Many New York residents are prone to making mistakes when creating wills and other estate planning documents. Unfortunately, these mistakes can result in larger tax bills or family members being denied inheritances. One common mistake is not naming a contingent beneficiary on a retirement or insurance account. Failing to name a contingent beneficiary means that the asset will go directly to the estate itself. That could mean leaving it exposed to creditor claims or a probate court.

It is also a good idea to name multiple beneficiaries to an asset. This can prevent legal issues if the primary beneficiary also dies. If money is left directly to a minor, there should be clear limitations as to how the cash can be used. Otherwise, a parent or whoever is handling the money on behalf of the child or grandchild could use it in opposition to the deceased person's wishes.

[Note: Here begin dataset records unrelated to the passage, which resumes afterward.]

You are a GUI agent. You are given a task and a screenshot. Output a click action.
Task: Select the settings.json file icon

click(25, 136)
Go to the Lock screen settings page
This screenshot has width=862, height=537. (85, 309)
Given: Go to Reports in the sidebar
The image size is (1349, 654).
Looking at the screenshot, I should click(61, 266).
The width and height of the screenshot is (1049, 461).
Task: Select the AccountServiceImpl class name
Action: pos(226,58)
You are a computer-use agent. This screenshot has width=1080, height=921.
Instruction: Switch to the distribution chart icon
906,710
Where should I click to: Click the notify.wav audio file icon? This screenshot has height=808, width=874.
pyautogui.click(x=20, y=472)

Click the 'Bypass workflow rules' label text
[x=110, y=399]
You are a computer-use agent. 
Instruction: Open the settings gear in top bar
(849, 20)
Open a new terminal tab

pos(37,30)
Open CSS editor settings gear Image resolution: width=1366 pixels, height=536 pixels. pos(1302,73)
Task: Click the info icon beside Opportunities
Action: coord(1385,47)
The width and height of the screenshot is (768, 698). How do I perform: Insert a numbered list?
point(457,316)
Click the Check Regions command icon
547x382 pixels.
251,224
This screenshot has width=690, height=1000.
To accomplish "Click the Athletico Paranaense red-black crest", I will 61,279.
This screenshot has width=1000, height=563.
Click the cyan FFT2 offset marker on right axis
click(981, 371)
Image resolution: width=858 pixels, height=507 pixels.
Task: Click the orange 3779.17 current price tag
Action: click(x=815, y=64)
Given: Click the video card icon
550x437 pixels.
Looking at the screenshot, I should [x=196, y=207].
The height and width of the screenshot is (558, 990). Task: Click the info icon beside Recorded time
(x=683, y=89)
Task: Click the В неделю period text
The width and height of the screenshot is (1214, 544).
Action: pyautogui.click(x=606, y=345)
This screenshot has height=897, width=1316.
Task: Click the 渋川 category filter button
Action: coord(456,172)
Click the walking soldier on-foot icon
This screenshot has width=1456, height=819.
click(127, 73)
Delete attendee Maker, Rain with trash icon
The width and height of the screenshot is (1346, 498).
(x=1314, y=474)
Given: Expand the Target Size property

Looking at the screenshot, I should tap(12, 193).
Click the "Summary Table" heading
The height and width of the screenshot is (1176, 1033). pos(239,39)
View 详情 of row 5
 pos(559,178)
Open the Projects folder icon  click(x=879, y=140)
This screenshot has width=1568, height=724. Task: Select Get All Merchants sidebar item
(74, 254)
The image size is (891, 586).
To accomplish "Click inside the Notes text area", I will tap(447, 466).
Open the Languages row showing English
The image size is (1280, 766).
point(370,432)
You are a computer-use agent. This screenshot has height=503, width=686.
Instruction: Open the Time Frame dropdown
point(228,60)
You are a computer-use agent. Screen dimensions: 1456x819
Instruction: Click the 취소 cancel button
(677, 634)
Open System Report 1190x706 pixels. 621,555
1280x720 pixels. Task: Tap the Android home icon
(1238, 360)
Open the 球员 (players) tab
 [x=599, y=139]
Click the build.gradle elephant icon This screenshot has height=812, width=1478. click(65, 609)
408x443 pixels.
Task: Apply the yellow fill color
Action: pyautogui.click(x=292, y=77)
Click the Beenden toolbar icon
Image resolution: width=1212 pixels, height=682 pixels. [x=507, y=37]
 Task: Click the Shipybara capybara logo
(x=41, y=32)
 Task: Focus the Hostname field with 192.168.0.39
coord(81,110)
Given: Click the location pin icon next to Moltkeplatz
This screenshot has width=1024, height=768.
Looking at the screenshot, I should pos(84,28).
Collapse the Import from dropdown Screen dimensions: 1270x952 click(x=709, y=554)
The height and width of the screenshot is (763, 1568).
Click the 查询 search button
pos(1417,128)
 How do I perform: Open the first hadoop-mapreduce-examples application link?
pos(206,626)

When creating an estate plan, it is a good idea to anticipate future events that could occur. For instance, there should be some contingency option available if an adult child were to get divorced or have credit issues. Those who have doubts about how assets will be handled can put them into a trust where they can be overseen by a trustee.

There are many strategies that individuals may use to reduce the chances of an estate plan problem. The use of a will or trust may provide more direction as to where assets go or how they are used. A special needs trust may help a person ensure that a child or grandchild is cared for properly. An attorney may assist in crafting estate plan documents or reviewing them as necessary.